LockBit ransomware continues to hit companies around the world, with three more additions posted to its dark web victim blog. The gang’s recent crime spree now includes alleged attacks on Argentinian power company Grupo Albanesi, Indian chemical business SRF and more than| 200 CEFCO convenience stores in the southern states of the US. All have been issued with a deadline to pay a ransom or see their data published online.
Given that LockBit recently imposed a payment deadline on Royal Mail following a successful breach, then failed to publish stolen data when the ransom wasn’t paid, the businesses may be sceptical that the criminals will make good on their threats. Even if the victims do pay up, there is no guarantee the stolen information will be released.
LockBit ransomware spree hits three large companies
The three have been issued with ultimatums by the gang. SRF, a multi-business chemicals manufacturer based in India, has been given until 1 March to respond before “all available data will be published”.

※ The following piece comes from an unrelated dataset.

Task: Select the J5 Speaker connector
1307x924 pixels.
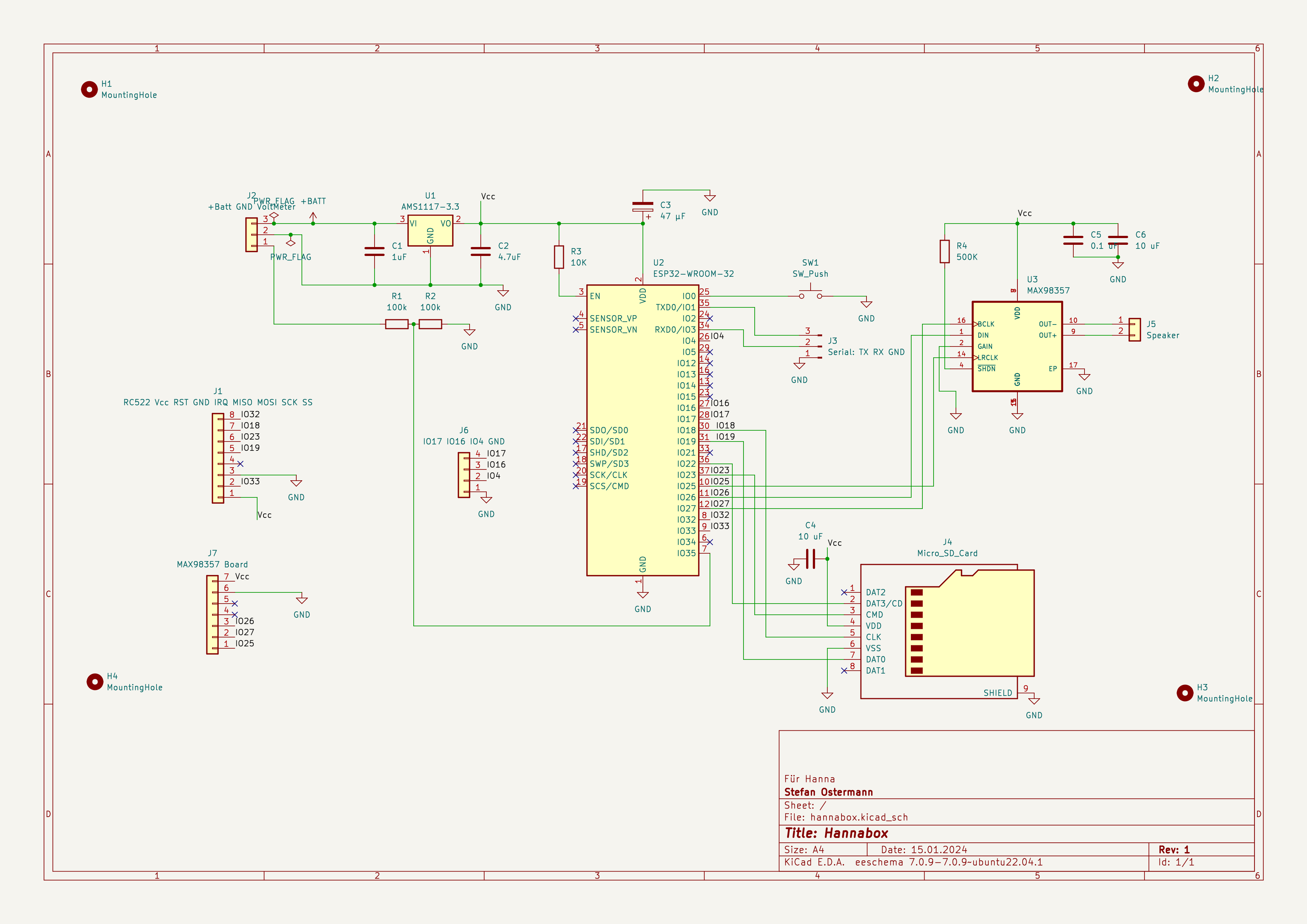Action: [1134, 329]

Likewise, Argentinian oil and natural gas company Grupo Albanesi has today appeared on the blog, receiving a ransom deadline of 28 February.
The American convenience store chain CEFCO has also allegedly suffered a breach. The company has 200 branches throughout the states of Texas, Alabama, Mississippi, Oklahoma, Louisiana and Florida. Its deadline is 22 February.

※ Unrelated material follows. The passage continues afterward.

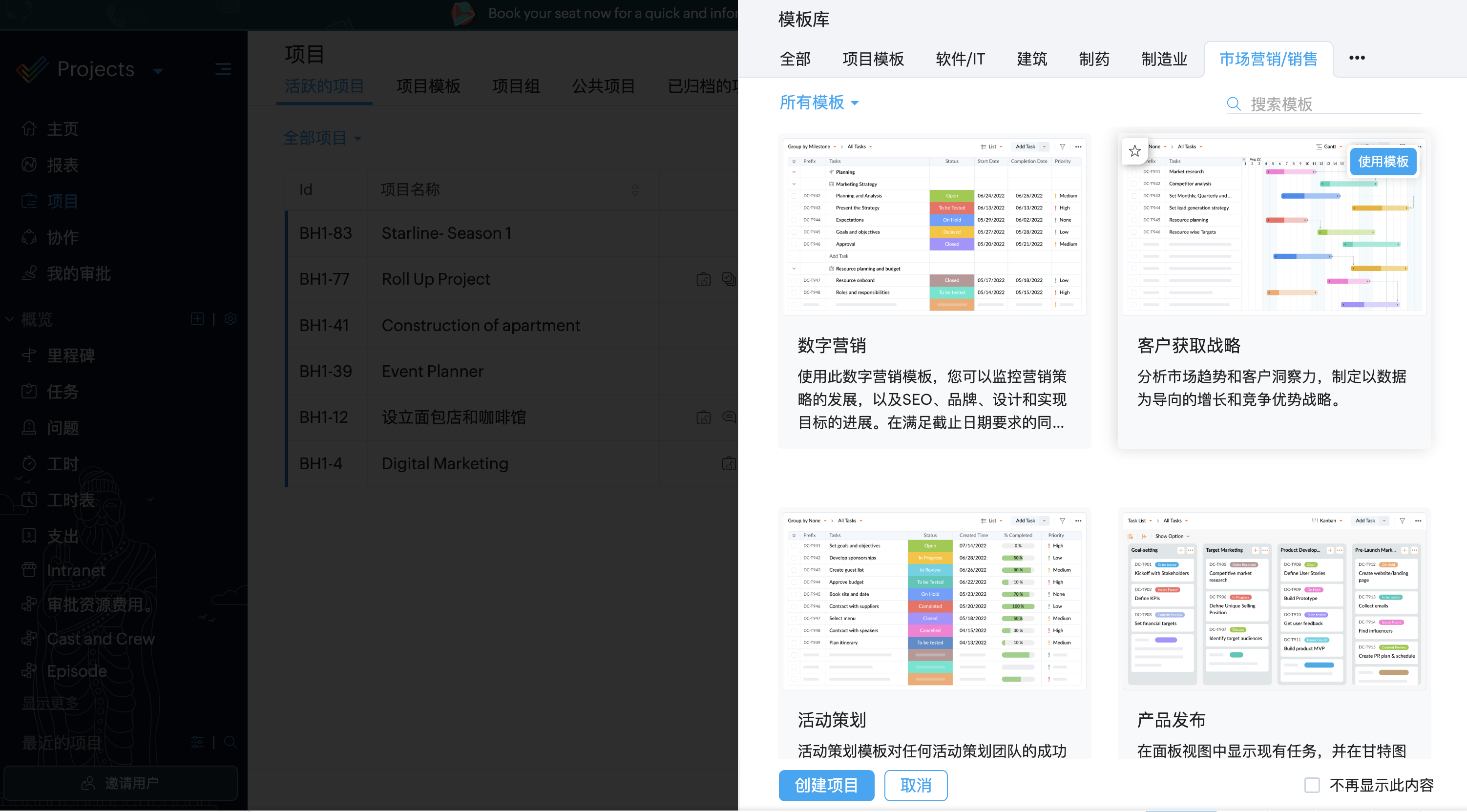Click the hamburger menu icon beside Projects
This screenshot has height=812, width=1467.
pyautogui.click(x=223, y=69)
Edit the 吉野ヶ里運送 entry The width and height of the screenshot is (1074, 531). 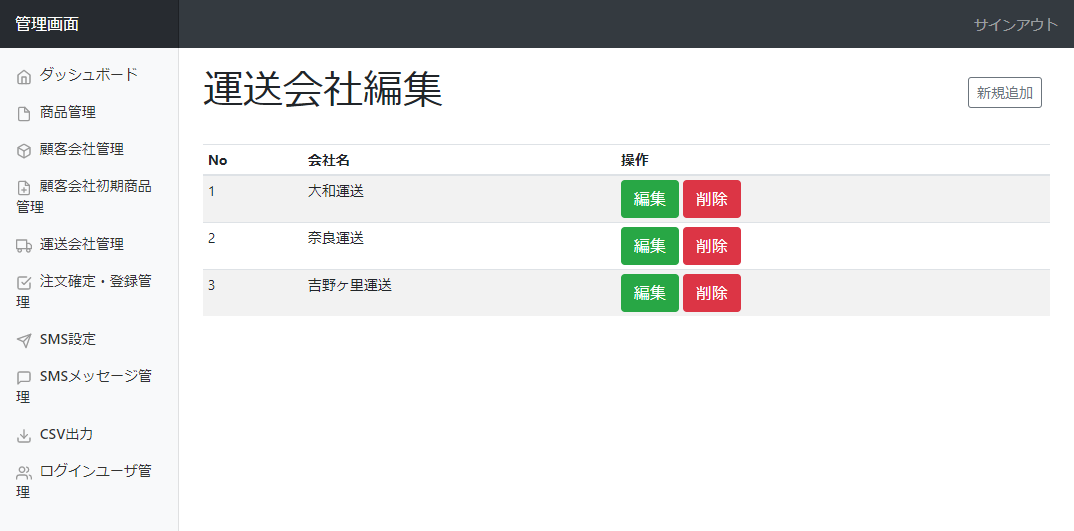tap(650, 293)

While these companies have appeared on the site, there is no guarantee that this corresponds to damage to the systems of the organisations or that their data will appear online as the deadline passes. Cybercriminals are notoriously unreliable and will often not release the data when they say they will or will hold on to encryption keys despite being paid a ransom, as has recently been experienced in the company’s dealings with Royal Mail.

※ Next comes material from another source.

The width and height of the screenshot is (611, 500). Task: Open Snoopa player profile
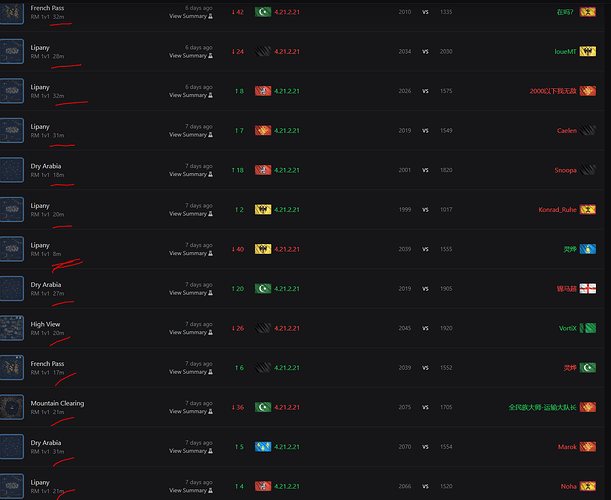click(565, 170)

None of the companies had responded to requests for comment from Tech Monitor at the time of writing, but a spokesperson for SRF told Cyber Express that the company has “observed that one of our non-essential IT infrastructure environments was non-responsive through our security monitoring systems and suspected some irregular activity”.
LockBit has been prolific in recent months
Based in Russia, LockBit has been one of the most active ransomware gangs observed in recent months. The gang was responsible for 33% of the ransomware attacks in the past six months of 2022, a 94% increase compared to its 2021 activity, according to research from cybersecurity vendor NCC Group.
The impact of LockBit’s attacks can be significant. Royal Mail’s international parcel delivery service is still out of action due to a hack that took place at the beginning of January. With the company’s data having not yet been released, security researcher Brett Callow, of Emsisoft, argues that LockBit is still hopeful of receiving a payout.
“This is likely harassment intended to keep the Royal Mail under pressure,” Callow tweeted. “In other cases, LockBit has repeatedly reset the countdown timer. Bottom line: LockBit will not release data until they have given up on being able to monetize the attack.”